Minister of Information, Lai Mohammaed, told Reuters during a visit to London, that the settlement of the dispute was afoot.
“I am sure there will be a settlement and I believe they are getting closer to resolving it,” Mohammed told Reuters during a visit to London.
“They are ‘businessmen’ and they are going to resolve it… it is in the interest of all the parties that this matter will be resolved,” he said, declining to give any further details.
The Central Bank said MTN transferred $8.1 billion of funds out of Nigeria in breach of foreign-exchange regulations. Nigeria, which accounts for a third of the South African company’s annual core profit, is MTN’s biggest market.
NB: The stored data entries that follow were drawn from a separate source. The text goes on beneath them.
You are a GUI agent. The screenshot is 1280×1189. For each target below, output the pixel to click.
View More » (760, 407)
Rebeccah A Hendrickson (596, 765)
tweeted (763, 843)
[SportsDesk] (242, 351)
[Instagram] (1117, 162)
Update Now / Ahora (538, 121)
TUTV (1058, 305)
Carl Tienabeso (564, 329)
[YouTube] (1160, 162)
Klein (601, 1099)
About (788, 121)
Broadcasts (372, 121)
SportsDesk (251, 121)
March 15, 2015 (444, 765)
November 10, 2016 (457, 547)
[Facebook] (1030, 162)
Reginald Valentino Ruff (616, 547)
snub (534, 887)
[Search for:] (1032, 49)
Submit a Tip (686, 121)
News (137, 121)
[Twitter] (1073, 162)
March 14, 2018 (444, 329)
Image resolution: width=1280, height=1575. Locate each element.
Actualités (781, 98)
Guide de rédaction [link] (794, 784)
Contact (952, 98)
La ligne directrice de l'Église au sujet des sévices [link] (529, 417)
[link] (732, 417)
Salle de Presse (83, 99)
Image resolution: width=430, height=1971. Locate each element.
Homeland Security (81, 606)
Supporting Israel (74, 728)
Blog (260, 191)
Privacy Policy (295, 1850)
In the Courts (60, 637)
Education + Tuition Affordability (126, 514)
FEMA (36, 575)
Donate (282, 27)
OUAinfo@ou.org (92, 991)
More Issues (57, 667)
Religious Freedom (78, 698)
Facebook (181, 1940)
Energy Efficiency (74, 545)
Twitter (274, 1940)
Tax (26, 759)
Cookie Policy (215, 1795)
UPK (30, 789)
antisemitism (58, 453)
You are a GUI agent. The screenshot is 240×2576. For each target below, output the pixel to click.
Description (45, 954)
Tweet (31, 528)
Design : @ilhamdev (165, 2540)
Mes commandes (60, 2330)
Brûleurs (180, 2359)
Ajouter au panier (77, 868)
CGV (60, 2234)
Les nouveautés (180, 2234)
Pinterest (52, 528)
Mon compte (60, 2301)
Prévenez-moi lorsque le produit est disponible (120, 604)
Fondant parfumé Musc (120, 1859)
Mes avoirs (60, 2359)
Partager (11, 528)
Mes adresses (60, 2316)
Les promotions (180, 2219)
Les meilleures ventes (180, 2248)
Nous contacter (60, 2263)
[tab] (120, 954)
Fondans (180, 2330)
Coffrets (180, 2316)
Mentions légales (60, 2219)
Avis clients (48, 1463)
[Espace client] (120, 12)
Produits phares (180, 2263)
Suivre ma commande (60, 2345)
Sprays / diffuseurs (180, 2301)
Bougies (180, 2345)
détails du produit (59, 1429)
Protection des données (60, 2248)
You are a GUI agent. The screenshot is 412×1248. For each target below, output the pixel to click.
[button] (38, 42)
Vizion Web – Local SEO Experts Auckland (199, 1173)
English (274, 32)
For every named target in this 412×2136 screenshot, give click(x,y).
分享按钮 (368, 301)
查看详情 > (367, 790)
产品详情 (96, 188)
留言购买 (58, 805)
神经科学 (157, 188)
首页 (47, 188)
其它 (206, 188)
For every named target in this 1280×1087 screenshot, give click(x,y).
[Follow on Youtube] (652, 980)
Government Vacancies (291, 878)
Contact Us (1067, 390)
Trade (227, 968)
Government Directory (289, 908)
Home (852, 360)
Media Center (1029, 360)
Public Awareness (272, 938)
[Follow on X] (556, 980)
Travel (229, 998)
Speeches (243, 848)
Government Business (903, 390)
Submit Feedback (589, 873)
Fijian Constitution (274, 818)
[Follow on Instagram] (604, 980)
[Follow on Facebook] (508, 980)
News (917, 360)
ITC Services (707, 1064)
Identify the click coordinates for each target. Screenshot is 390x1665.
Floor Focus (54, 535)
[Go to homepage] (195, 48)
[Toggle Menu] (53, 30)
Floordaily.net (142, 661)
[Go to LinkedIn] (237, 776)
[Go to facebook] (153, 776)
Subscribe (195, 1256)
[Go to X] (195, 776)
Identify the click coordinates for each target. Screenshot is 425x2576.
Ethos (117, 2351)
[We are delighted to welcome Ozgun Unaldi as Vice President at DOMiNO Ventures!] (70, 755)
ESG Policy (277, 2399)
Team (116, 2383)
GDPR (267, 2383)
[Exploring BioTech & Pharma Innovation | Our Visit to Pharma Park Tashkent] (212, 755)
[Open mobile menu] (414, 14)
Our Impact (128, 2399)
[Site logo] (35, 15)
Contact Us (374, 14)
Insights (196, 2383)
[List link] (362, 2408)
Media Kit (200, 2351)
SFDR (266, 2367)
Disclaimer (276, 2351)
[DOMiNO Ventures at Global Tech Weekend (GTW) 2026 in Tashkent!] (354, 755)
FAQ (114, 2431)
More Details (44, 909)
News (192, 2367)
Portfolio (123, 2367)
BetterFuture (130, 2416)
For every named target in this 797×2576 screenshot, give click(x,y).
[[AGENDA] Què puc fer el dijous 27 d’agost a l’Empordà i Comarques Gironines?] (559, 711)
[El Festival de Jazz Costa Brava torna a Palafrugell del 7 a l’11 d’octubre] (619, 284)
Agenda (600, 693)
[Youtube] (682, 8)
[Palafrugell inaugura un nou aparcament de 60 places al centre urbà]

But MTN has denied the charges.
The federal government had since adopted a softer approach to the dispute after the backlash that greeted the fines on the telco.
Godwin Emefiele, CBN governor had in late September told reporters in Abuja following a monetary policy committee meeting that “we’ll resolve the matter.”
In August, Nigeria shocked South Africa’s MTN and foreign investors when it ordered the telecoms giant to pay back $8.13 billion (6.96 billion euros) that it allegedly illegally took out of the country, and fined four banks involved in the transfer.
Days later, in early September, President Muhammadu Buhari’s attorney general followed up with another $2 billion tax fine.
With the economy still fragile after a deep recession in 2016 and elections looming early next year, many private sector players in Nigeria believe the move could dent investor sentiment.
It is not the first time MTN has been sanctioned by the Nigerian authorities.
In 2015, MTN was fined $5.2 billion by Nigeria’s telecoms regulator NCC for failing to disconnect unregistered SIM cards on its network.
The fine was later reduced to $1.7 billion after a series of negotiations with the Nigerian government.